Доктор Зак действовал как истый немец. Он представил суду наглядно составленную таблицу, на которой рассчитал и изобразил каждую минуту действий и местонахождения своего подзащитного в час преступления.
— Я не принял, — победоносно объявляет доктор Зак, — доказательств, якобы свидетельствующих в пользу Торглера, которые мне навязывали господа из лондонского лжесуда. Торглеру нет нужды связываться с бежавшими изменниками, чтобы доказать свою невиновность. За это меня обстреливали позорящими телеграммами. Будто я предаю своего клиента. И все же им не удалось омрачить идеальных отношений, установившихся между мной и моим подзащитным.

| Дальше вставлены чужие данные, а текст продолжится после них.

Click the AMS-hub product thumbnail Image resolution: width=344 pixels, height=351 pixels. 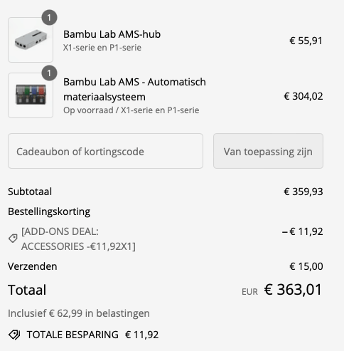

Я защищаю не Торглера-коммуниста, я защищаю Торглера-человека, который является белой вороной среди красных воронов. — Адвокат с энтузиазмом вылил бочку грязи, в которой полоскал своего клиента, на его политическую партию. — Он невиновен, — торжественно возвысил голос Зак, — и только потому, что я в это свято верю, я взял на себя его защиту. Он невиновен, и вы, господа судьи, несомненно, распознаете и справедливо отделите зерно от плевел, а порядочного человека от коммунистических индивидуумов.
Есть ли что сказать Торглеру? Человеку, который поднимал в рейхстаге голос от имени Коммунистической партии Германии? Депутату Торглеру, оплеванному собственным защитником с головы до ног? Он бледен, как полотно. Губы и голос его дрожат. Он благодарит господина председателя. Он скажет позднее.
И встал Димитров, чтобы защищать самого себя, и в старинном зале воцарилась тишина, как в церкви.
— Чем быть обязанным жизнью такой защите, как Зака, — сказал он, — я предпочел бы смертный приговор. Мой высший закон — Коминтерн; мне важно быть чистым перед ним. Но этим я никоим образом не умаляю значения имперского суда. Он воплощает общественный строй сегодняшней Германии, и я говорил перед ним правду. В ходе процесса меня часто упрекали в том, что я вел коммунистическую пропаганду. Да, вел, не отрицаю. Вы обвинили меня в преступлении, которого я не совершал, и вашими стараниями мне была предоставлена трибуна, какая мне никогда и не снилась. Я получил возможность говорить, обращаясь ко всему миру. За границей давно известно, что мы невиновны. Даже мои политические противники в Болгарии не сомневаются в нашей невиновности, как они вам и отписали черным по белому, когда вы их запросили. Но мне важно, чтобы и каждый немецкий рабочий, каждый крестьянин и мелкий служащий знали то, что давно уже ясно их товарищам за рубежом: мы четверо невиновны. И — что еще более важно — коммунистическая партия пальцем не шевельнула для свершения бессмысленного и разнузданного преступления, которое принесло уже столько зла и несчастья. Она строго осуждает его.
— Это к делу не относится, — сказал председатель.
— Вы оскорбляли в нашем лице идею коммунизма. В моем лице вы оскорбляли и болгарский народ. Господин государственный обвинитель, немецкие государственные деятели и нацистские журналисты поносили меня, называя темным балканцем и болгарским варваром. Да, моя родина отстала в материальной цивилизации. Но я думаю, что народ, который сквозь пять веков порабощения пронес свое духовное богатство, язык, письменность, национальные песни, национальные обычаи и национальную гордость, — не темный. Что же касается варварства… Да, болгарский фашизм — варварство, но ведь варварство и всякий фашизм.